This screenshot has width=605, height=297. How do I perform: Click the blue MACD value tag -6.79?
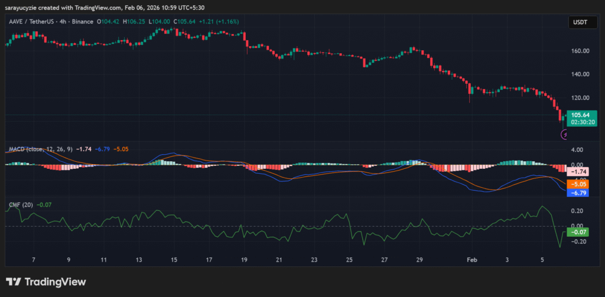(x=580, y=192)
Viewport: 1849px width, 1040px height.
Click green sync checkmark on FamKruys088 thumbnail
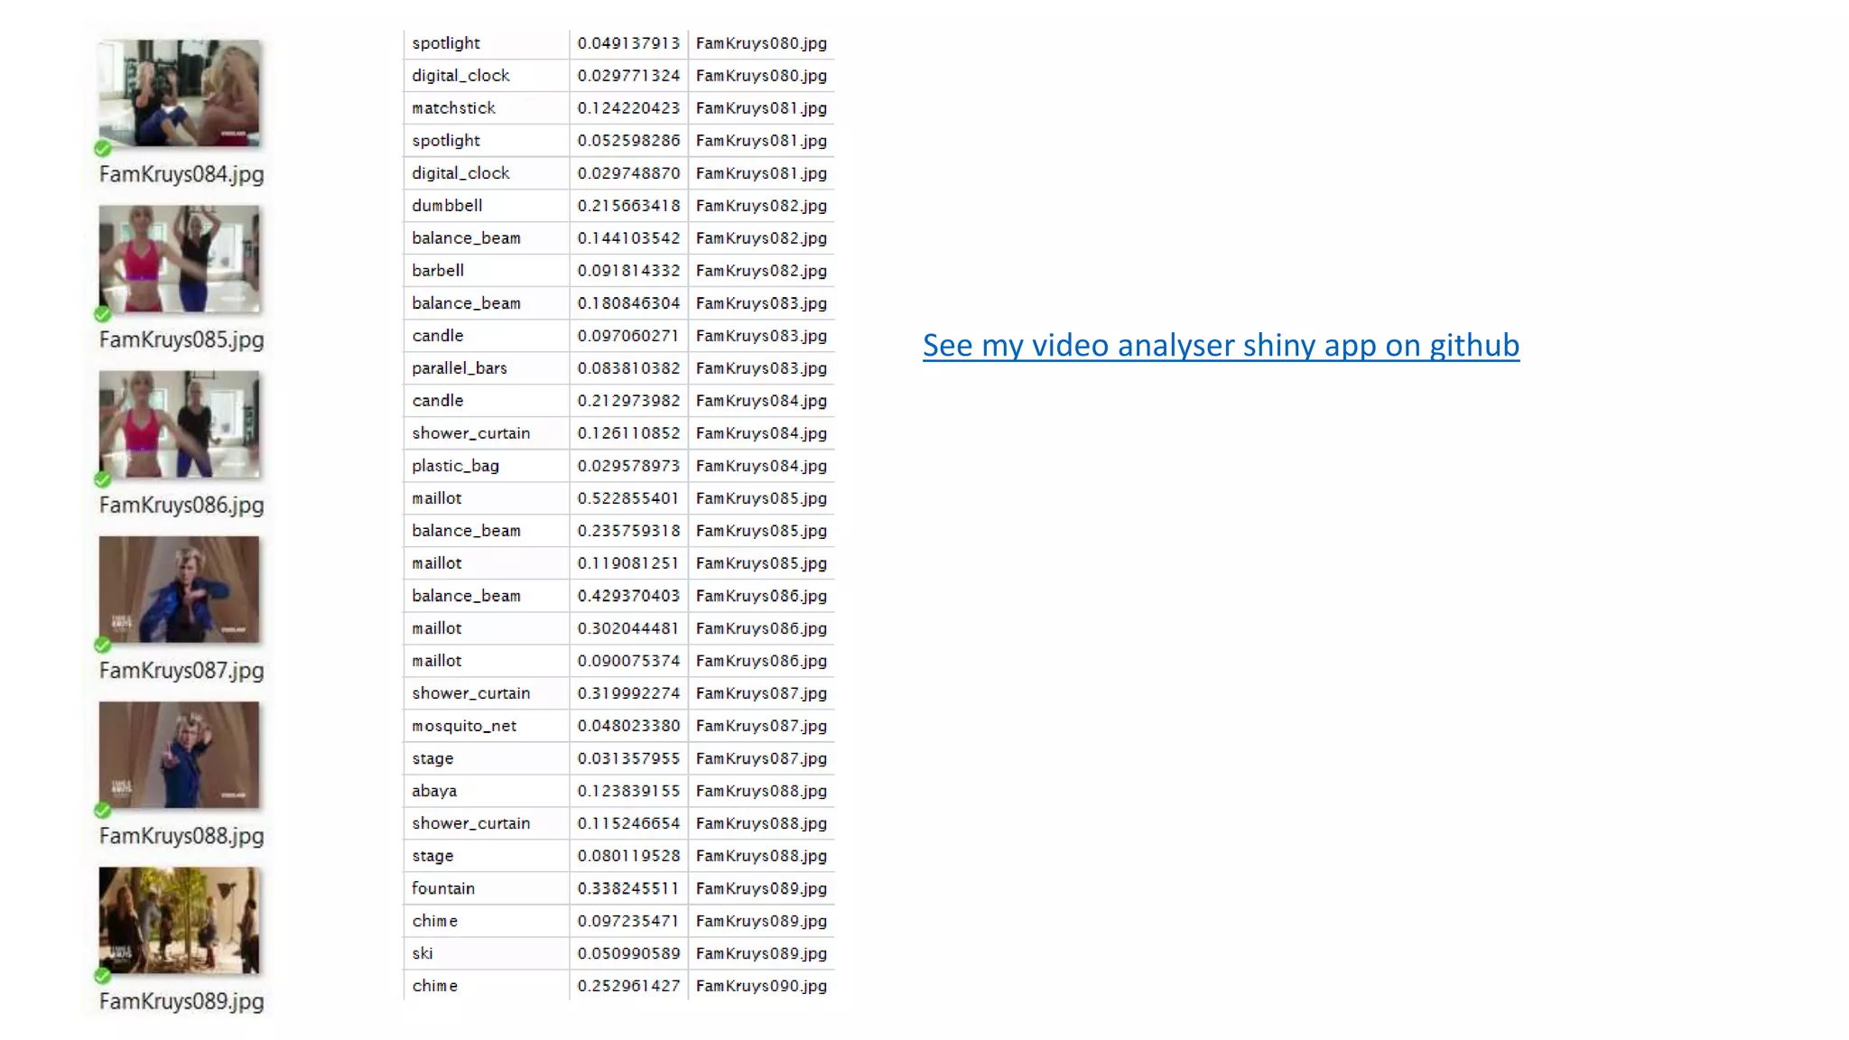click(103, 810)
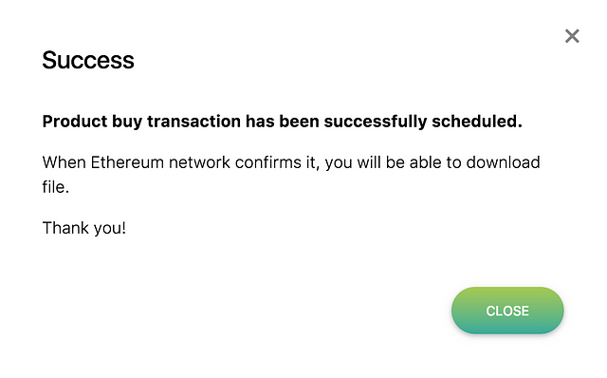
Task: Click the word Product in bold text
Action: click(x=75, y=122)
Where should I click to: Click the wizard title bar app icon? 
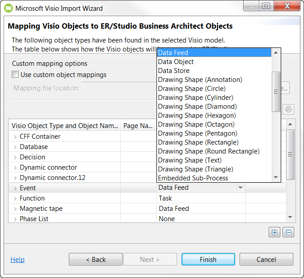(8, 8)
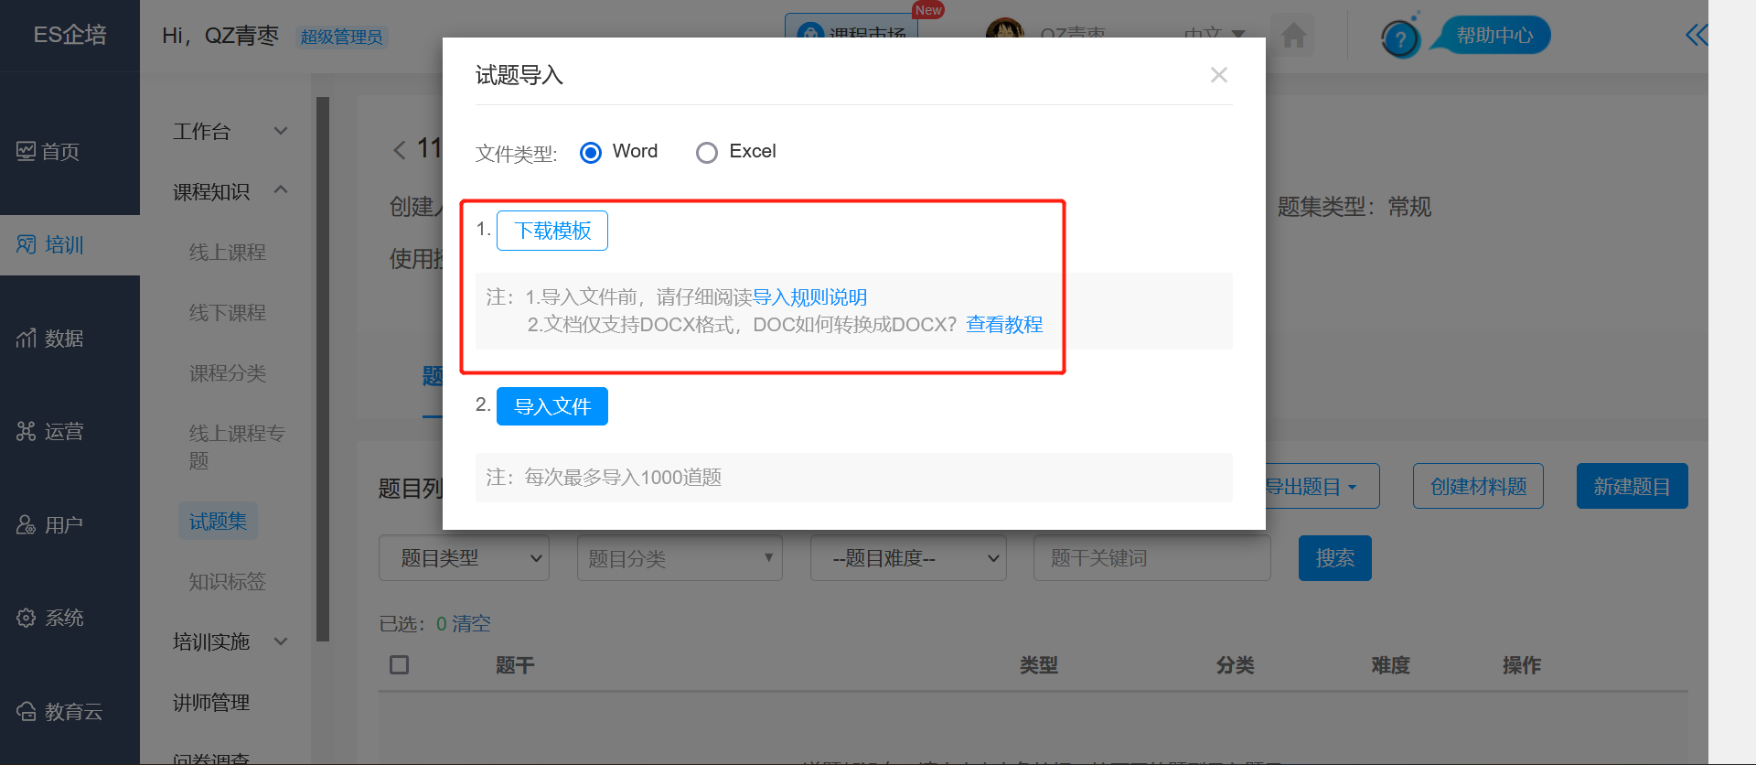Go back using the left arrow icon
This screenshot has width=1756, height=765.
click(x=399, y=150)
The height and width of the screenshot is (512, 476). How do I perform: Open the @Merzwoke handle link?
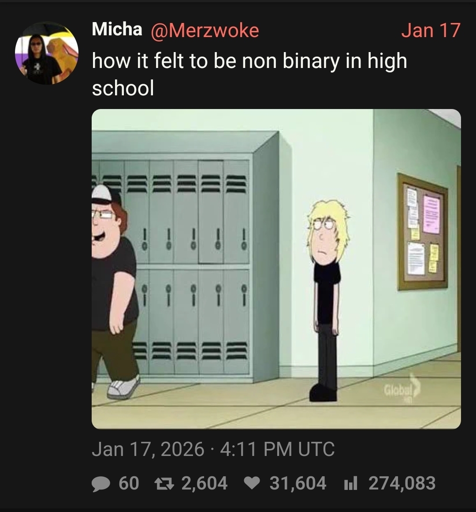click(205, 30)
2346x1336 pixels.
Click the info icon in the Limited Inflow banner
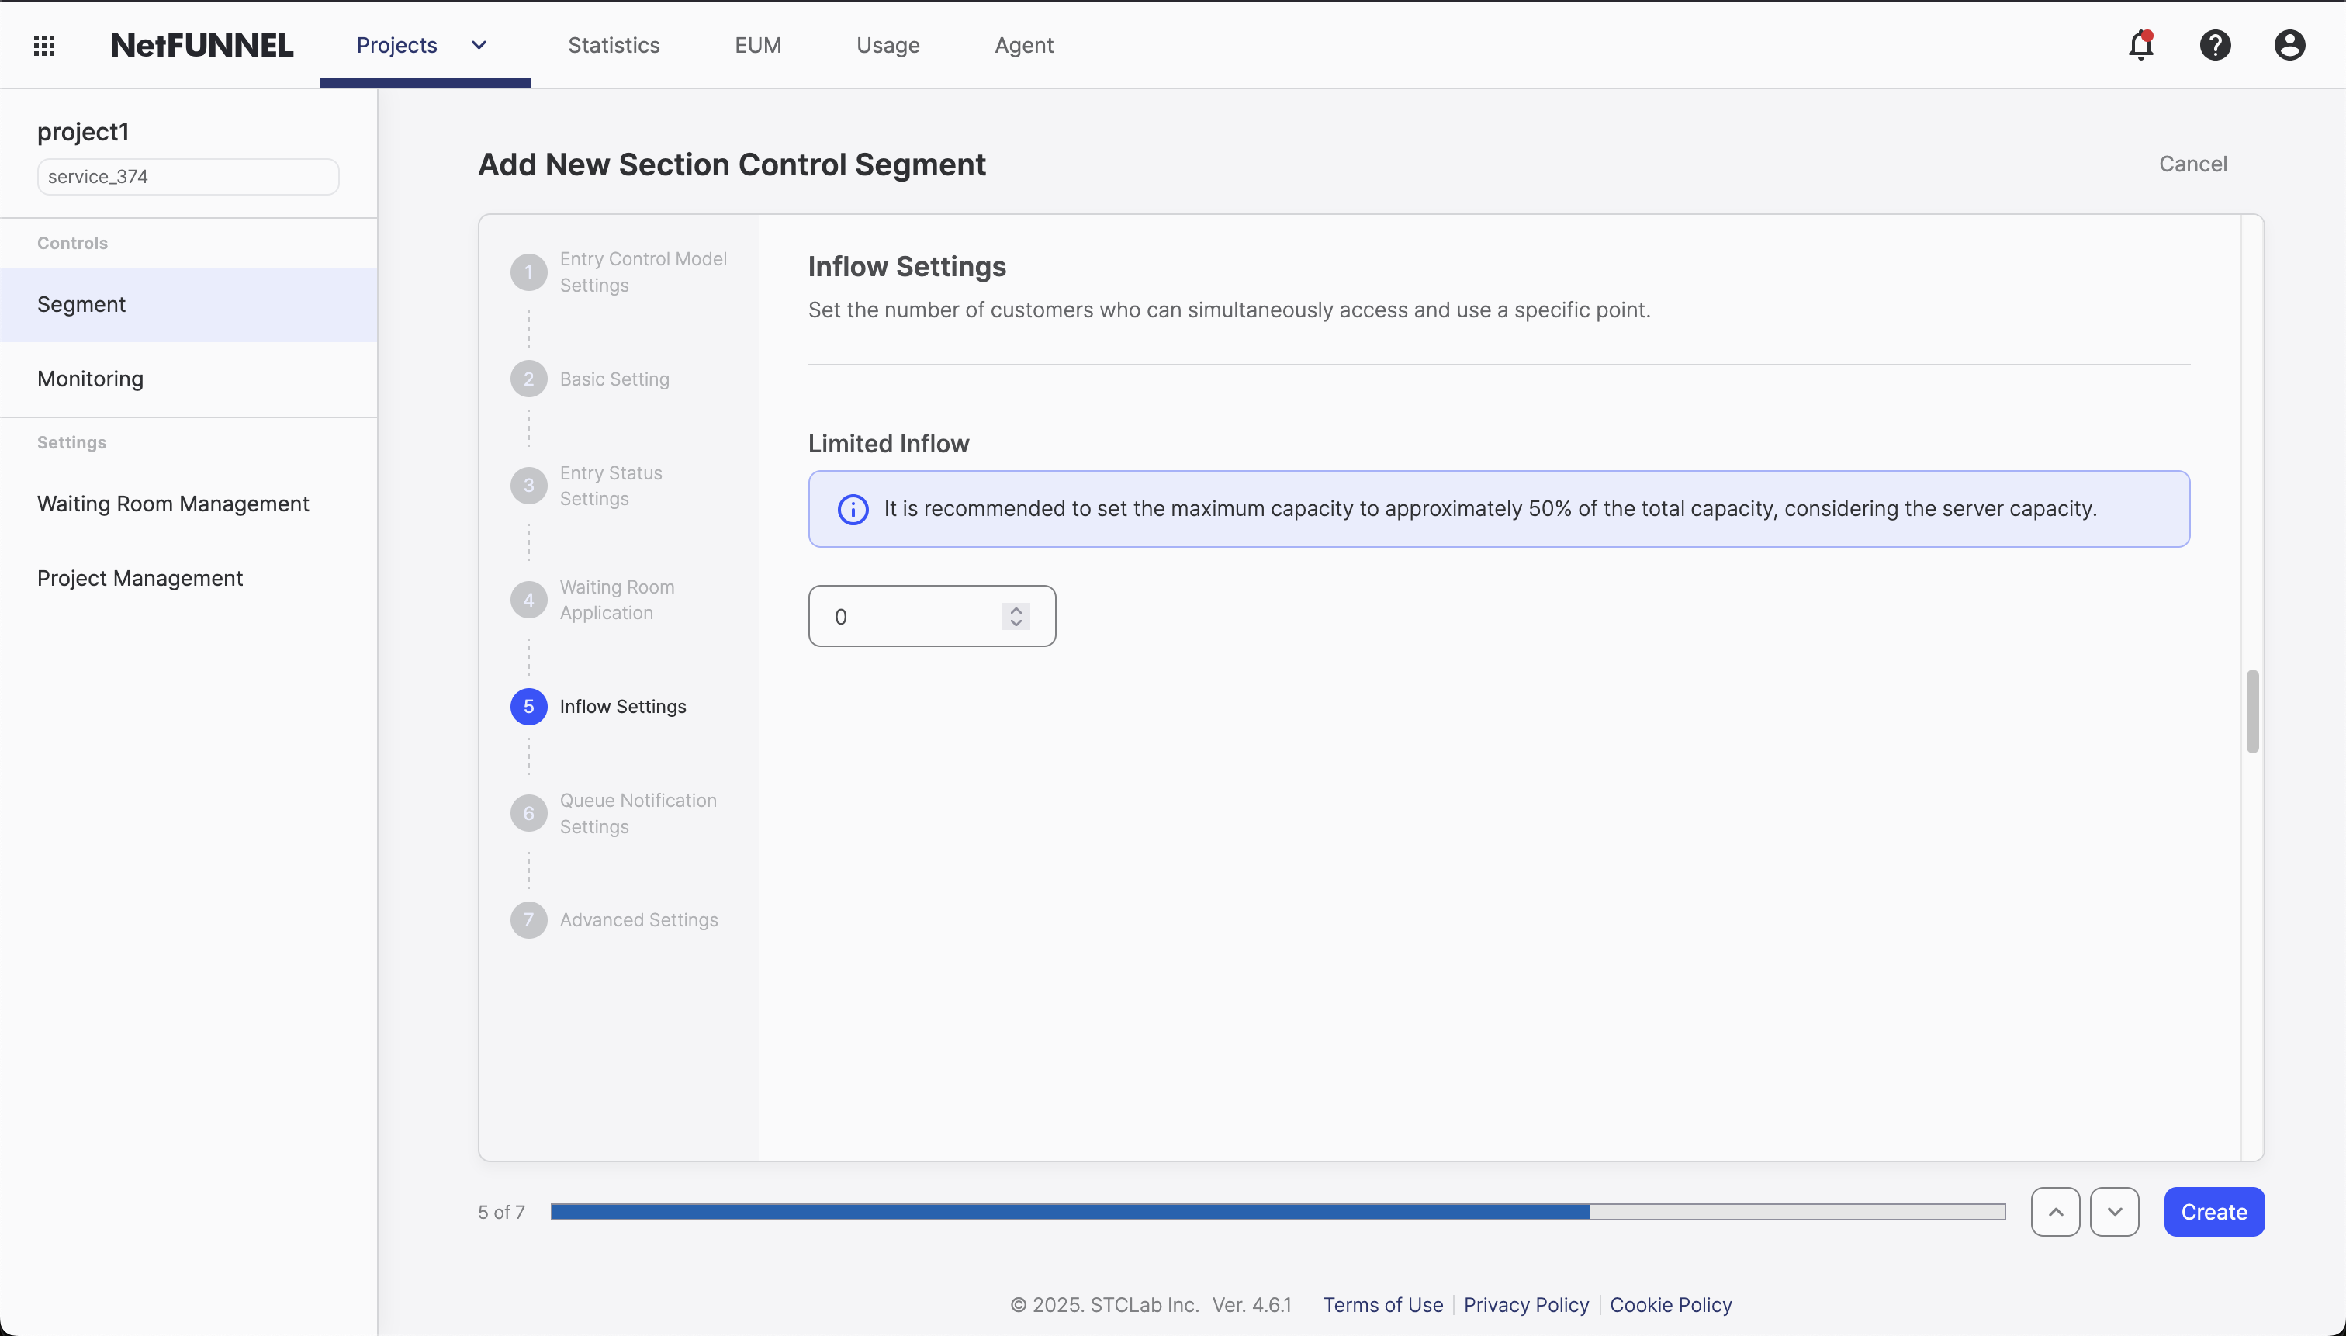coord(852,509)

###

● The task: Rewrite every entry above with "How do I perform" swapped for "How can I" and nothing else changed. Omit the pictures.

● Expected answer:
This screenshot has width=605, height=297. How can I: Click the blue MACD value tag -6.79?
(x=580, y=192)
Viewport: 1849px width, 1040px height.
Click green sync checkmark on FamKruys088 thumbnail
click(103, 810)
Task: Click the word Product in bold text
Action: click(x=75, y=122)
Where should I click to: Click the wizard title bar app icon? 
(8, 8)
Go back using the left arrow icon
This screenshot has width=1756, height=765.
click(x=399, y=150)
The height and width of the screenshot is (512, 476). How can I: Open the @Merzwoke handle link?
click(205, 30)
2346x1336 pixels.
Click the info icon in the Limited Inflow banner
coord(852,509)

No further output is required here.